*Exercise:*
Each entry in this listing needs to be written out again, word for word.
:: Material for the task
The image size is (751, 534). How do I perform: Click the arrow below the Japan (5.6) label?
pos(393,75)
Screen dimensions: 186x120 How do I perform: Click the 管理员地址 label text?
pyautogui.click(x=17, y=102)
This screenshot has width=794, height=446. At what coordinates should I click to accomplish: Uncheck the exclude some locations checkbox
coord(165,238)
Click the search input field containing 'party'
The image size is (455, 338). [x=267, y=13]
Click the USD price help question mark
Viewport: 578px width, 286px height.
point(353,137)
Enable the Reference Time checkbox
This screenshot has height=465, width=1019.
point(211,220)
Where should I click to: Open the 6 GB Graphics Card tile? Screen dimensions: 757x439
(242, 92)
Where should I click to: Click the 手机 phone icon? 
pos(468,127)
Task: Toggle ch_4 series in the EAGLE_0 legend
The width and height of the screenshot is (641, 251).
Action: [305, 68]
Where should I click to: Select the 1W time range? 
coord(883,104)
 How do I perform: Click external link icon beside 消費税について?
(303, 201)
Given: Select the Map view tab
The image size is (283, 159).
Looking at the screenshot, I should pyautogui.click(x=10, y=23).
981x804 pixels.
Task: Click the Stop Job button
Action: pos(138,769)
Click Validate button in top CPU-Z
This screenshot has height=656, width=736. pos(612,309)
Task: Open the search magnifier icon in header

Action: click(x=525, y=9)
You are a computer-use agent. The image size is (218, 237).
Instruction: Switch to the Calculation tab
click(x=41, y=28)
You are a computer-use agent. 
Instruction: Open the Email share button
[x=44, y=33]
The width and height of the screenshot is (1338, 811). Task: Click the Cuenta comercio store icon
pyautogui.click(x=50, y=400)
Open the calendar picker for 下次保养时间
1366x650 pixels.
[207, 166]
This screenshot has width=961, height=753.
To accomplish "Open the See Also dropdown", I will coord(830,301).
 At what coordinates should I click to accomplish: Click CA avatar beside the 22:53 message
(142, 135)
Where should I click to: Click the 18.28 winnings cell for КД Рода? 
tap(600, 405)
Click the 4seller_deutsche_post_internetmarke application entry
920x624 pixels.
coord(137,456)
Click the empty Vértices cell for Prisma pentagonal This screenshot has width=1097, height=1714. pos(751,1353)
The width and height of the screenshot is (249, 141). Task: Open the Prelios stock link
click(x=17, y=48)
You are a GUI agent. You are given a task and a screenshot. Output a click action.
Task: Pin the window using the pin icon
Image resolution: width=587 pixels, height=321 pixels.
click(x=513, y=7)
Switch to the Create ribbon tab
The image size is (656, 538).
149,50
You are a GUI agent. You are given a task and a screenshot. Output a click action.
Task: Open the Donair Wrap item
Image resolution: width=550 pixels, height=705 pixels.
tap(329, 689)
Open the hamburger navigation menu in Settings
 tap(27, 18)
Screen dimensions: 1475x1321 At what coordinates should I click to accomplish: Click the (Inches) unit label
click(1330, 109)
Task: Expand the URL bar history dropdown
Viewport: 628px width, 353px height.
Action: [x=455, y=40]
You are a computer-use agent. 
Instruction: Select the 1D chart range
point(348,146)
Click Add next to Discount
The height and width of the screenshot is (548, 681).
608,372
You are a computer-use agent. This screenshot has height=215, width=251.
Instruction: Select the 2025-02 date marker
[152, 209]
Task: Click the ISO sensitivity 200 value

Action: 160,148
::::
*Exercise response:*
The image size is (751, 534). How do I perform: Click the arrow below the Japan (5.6) label?
pos(393,75)
Screen dimensions: 186x120 How do I perform: Click the 管理员地址 label text?
pyautogui.click(x=17, y=102)
This screenshot has width=794, height=446. At what coordinates should I click to accomplish: Uncheck the exclude some locations checkbox
coord(165,238)
Click the search input field containing 'party'
The image size is (455, 338). [x=267, y=13]
Click the USD price help question mark
Viewport: 578px width, 286px height.
point(353,137)
Enable the Reference Time checkbox
This screenshot has height=465, width=1019.
point(211,220)
Where should I click to: Open the 6 GB Graphics Card tile? Screen dimensions: 757x439
(242, 92)
Where should I click to: Click the 手机 phone icon? 
pos(468,127)
Task: Toggle ch_4 series in the EAGLE_0 legend
The width and height of the screenshot is (641, 251).
Action: [305, 68]
Where should I click to: Select the 1W time range? 
coord(883,104)
 How do I perform: Click external link icon beside 消費税について?
(303, 201)
Given: Select the Map view tab
The image size is (283, 159).
Looking at the screenshot, I should pyautogui.click(x=10, y=23).
981x804 pixels.
Task: Click the Stop Job button
Action: pos(138,769)
Click Validate button in top CPU-Z
This screenshot has height=656, width=736. pos(612,309)
Task: Open the search magnifier icon in header

Action: click(x=525, y=9)
You are a computer-use agent. The image size is (218, 237).
Instruction: Switch to the Calculation tab
click(x=41, y=28)
You are a computer-use agent. 
Instruction: Open the Email share button
[x=44, y=33]
The width and height of the screenshot is (1338, 811). Task: Click the Cuenta comercio store icon
pyautogui.click(x=50, y=400)
Open the calendar picker for 下次保养时间
1366x650 pixels.
[207, 166]
This screenshot has width=961, height=753.
To accomplish "Open the See Also dropdown", I will coord(830,301).
 At what coordinates should I click to accomplish: Click CA avatar beside the 22:53 message
(142, 135)
Where should I click to: Click the 18.28 winnings cell for КД Рода? 
tap(600, 405)
Click the 4seller_deutsche_post_internetmarke application entry
920x624 pixels.
coord(137,456)
Click the empty Vértices cell for Prisma pentagonal This screenshot has width=1097, height=1714. pos(751,1353)
The width and height of the screenshot is (249, 141). Task: Open the Prelios stock link
click(x=17, y=48)
You are a GUI agent. You are given a task and a screenshot. Output a click action.
Task: Pin the window using the pin icon
Image resolution: width=587 pixels, height=321 pixels.
click(x=513, y=7)
Switch to the Create ribbon tab
The image size is (656, 538).
149,50
You are a GUI agent. You are given a task and a screenshot. Output a click action.
Task: Open the Donair Wrap item
Image resolution: width=550 pixels, height=705 pixels.
tap(329, 689)
Open the hamburger navigation menu in Settings
 tap(27, 18)
Screen dimensions: 1475x1321 At what coordinates should I click to accomplish: Click the (Inches) unit label
click(1330, 109)
Task: Expand the URL bar history dropdown
Viewport: 628px width, 353px height.
Action: [x=455, y=40]
You are a computer-use agent. 
Instruction: Select the 1D chart range
point(348,146)
Click Add next to Discount
The height and width of the screenshot is (548, 681).
608,372
You are a computer-use agent. This screenshot has height=215, width=251.
Instruction: Select the 2025-02 date marker
[152, 209]
Task: Click the ISO sensitivity 200 value

Action: 160,148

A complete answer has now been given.